▶ [GOAL 1]: Please give the records as a numbered list. Begin at the line of the records that contains "Screen dimensions: 998x535", stop after the final line of the records, skip blank lines, and leave the pictures out.

The Right Blend: A quick guide to ensuring high-quality B2B market research sample

Here’s the 5 things client-centric B2B companies should do to ensure they are making decisions with high-quality data.

KEY FINDINGS:

  1. Selecting respondents for a quantitative B2B survey requires a different approach than selecting sample for B2C research.
  2. The quality of B2B sample varies greatly among different B2B survey panels and expert networks.
  3. Blended sample sources for B2B survey research can provide more stable, representative, and granular results than single-source research.
  4. Researchers can ensure high-quality B2B market research sample by following a checklist of best practices for B2B survey sample selection.

B2B growth requires deep insight on your target customer

The most successful organizations with the highest rates of growth are client-centric in everything they do, from product design to marketing strategy to sales approaches. These market winners build their corporate culture and playbooks with customer understanding at the center. For B2B leaders, surveys of customers, prospects, suppliers, distributors, and even competitors’ customers are a powerful way to acquire deep customer understanding.

B2C and B2B surveys necessitate different approaches

B2C companies can easily survey, say, shampoo users, aged 18-49, to get insights on their target customer — but finding the right audience for B2B surveys is a greater challenge because the targets are much rarer and far more discerning. To reach procurement managers at manufacturing plants, automotive fleet decision makers, cloud developers, or CFOs — and to entice these professionals to engage in a survey — you’ll need a precision approach. And these folks expect to be appropriately (that is, highly) compensated for their valuable time, as detailed in the Ipsos POV Decision Makers or Decision Breakers: Why B2B Research Fraud Can Cost You Millions and How to Prevent It.

“if something seems too good to be true, it probably is,”

▶ [INPUT FOR THIS TASK]:
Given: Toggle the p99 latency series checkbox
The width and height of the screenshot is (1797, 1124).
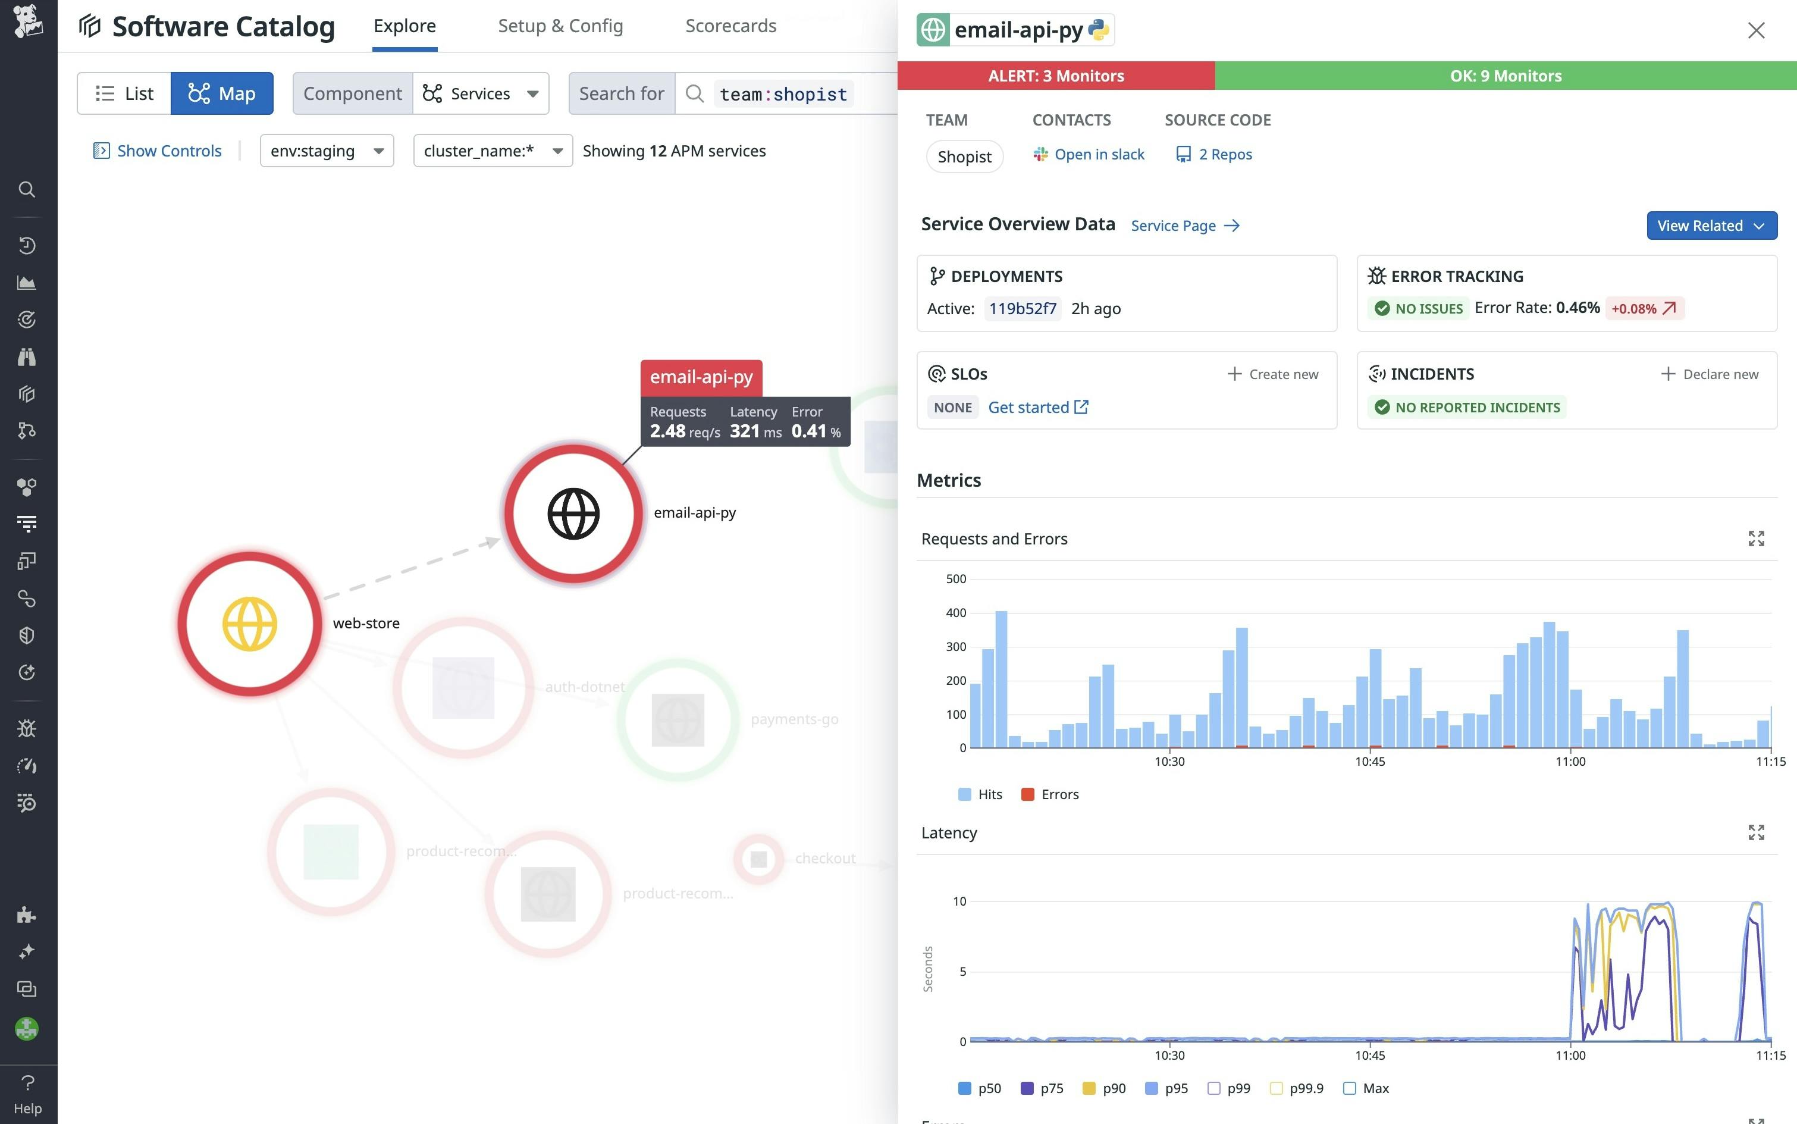Looking at the screenshot, I should (x=1215, y=1088).
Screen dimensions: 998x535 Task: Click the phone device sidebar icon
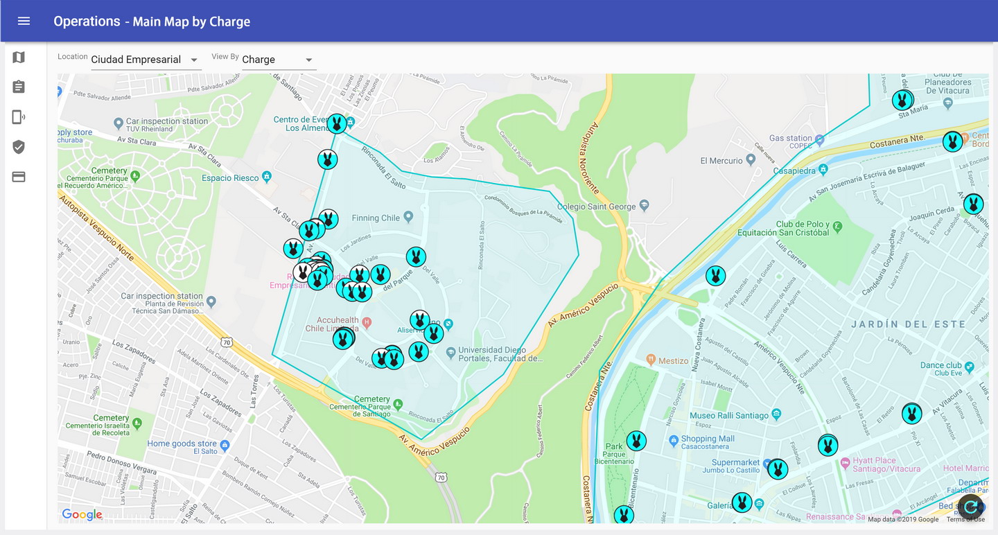[x=19, y=117]
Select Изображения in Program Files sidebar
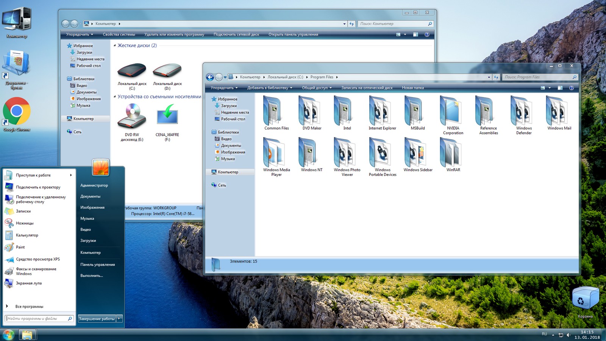Viewport: 606px width, 341px height. [233, 152]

▶ [GOAL 2]: Copy the whole guide on B2B market research sample word for word.

▶ [SOLUTION 1]:
1. Screen dimensions: 998x535 Task: Click the phone device sidebar icon
2. [x=19, y=117]
3. Select Изображения in Program Files sidebar
4. Viewport: 606px width, 341px height. [233, 152]

▶ [SOLUTION 2]:
The Right Blend: A quick guide to ensuring high-quality B2B market research sample

Here’s the 5 things client-centric B2B companies should do to ensure they are making decisions with high-quality data.

KEY FINDINGS:

  1. Selecting respondents for a quantitative B2B survey requires a different approach than selecting sample for B2C research.
  2. The quality of B2B sample varies greatly among different B2B survey panels and expert networks.
  3. Blended sample sources for B2B survey research can provide more stable, representative, and granular results than single-source research.
  4. Researchers can ensure high-quality B2B market research sample by following a checklist of best practices for B2B survey sample selection.

B2B growth requires deep insight on your target customer

The most successful organizations with the highest rates of growth are client-centric in everything they do, from product design to marketing strategy to sales approaches. These market winners build their corporate culture and playbooks with customer understanding at the center. For B2B leaders, surveys of customers, prospects, suppliers, distributors, and even competitors’ customers are a powerful way to acquire deep customer understanding.

B2C and B2B surveys necessitate different approaches

B2C companies can easily survey, say, shampoo users, aged 18-49, to get insights on their target customer — but finding the right audience for B2B surveys is a greater challenge because the targets are much rarer and far more discerning. To reach procurement managers at manufacturing plants, automotive fleet decision makers, cloud developers, or CFOs — and to entice these professionals to engage in a survey — you’ll need a precision approach. And these folks expect to be appropriately (that is, highly) compensated for their valuable time, as detailed in the Ipsos POV Decision Makers or Decision Breakers: Why B2B Research Fraud Can Cost You Millions and How to Prevent It.

“if something seems too good to be true, it probably is,”